Prompt:
Each of the entries below should be written out exactly as it reads.

[Saved entries]
*-*-*
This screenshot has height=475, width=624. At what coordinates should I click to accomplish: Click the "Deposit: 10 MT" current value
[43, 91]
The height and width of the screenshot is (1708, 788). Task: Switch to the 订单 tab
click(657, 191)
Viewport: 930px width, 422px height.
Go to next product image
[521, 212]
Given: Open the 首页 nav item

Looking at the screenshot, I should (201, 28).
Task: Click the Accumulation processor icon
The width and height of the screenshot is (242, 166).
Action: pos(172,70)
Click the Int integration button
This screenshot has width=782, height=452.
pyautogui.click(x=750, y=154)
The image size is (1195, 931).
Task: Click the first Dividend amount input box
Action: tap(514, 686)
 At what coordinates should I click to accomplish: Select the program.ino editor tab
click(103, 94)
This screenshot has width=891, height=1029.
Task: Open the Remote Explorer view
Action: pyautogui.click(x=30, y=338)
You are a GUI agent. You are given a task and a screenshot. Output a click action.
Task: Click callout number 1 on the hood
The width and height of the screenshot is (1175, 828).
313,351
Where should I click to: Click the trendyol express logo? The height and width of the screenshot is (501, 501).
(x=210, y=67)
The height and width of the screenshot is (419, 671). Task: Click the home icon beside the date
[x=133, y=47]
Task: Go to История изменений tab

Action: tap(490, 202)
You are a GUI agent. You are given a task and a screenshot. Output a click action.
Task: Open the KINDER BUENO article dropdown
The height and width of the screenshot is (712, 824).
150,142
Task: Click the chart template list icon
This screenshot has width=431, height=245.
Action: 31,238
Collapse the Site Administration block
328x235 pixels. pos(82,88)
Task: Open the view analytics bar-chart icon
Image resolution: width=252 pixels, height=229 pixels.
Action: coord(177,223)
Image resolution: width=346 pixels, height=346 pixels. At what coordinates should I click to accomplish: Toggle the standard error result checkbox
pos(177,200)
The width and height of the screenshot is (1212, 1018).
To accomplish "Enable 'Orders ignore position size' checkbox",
*-*-*
Written reply:
This screenshot has height=475, width=624. At what coordinates should I click to accomplish: Click the "Deposit: 10 MT" current value
[43, 91]
The height and width of the screenshot is (1708, 788). Task: Switch to the 订单 tab
click(657, 191)
Viewport: 930px width, 422px height.
Go to next product image
[521, 212]
Given: Open the 首页 nav item

Looking at the screenshot, I should (201, 28).
Task: Click the Accumulation processor icon
The width and height of the screenshot is (242, 166).
Action: pos(172,70)
Click the Int integration button
This screenshot has width=782, height=452.
pyautogui.click(x=750, y=154)
The image size is (1195, 931).
Task: Click the first Dividend amount input box
Action: tap(514, 686)
 At what coordinates should I click to accomplish: Select the program.ino editor tab
click(103, 94)
This screenshot has width=891, height=1029.
Task: Open the Remote Explorer view
Action: pyautogui.click(x=30, y=338)
You are a GUI agent. You are given a task and a screenshot. Output a click action.
Task: Click callout number 1 on the hood
The width and height of the screenshot is (1175, 828).
313,351
Where should I click to: Click the trendyol express logo? The height and width of the screenshot is (501, 501).
(x=210, y=67)
The height and width of the screenshot is (419, 671). Task: Click the home icon beside the date
[x=133, y=47]
Task: Go to История изменений tab

Action: tap(490, 202)
You are a GUI agent. You are given a task and a screenshot. Output a click action.
Task: Open the KINDER BUENO article dropdown
The height and width of the screenshot is (712, 824).
150,142
Task: Click the chart template list icon
This screenshot has width=431, height=245.
Action: 31,238
Collapse the Site Administration block
328x235 pixels. pos(82,88)
Task: Open the view analytics bar-chart icon
Image resolution: width=252 pixels, height=229 pixels.
Action: coord(177,223)
Image resolution: width=346 pixels, height=346 pixels. At what coordinates should I click to accomplish: Toggle the standard error result checkbox
pos(177,200)
The width and height of the screenshot is (1212, 1018).
To accomplish "Enable 'Orders ignore position size' checkbox",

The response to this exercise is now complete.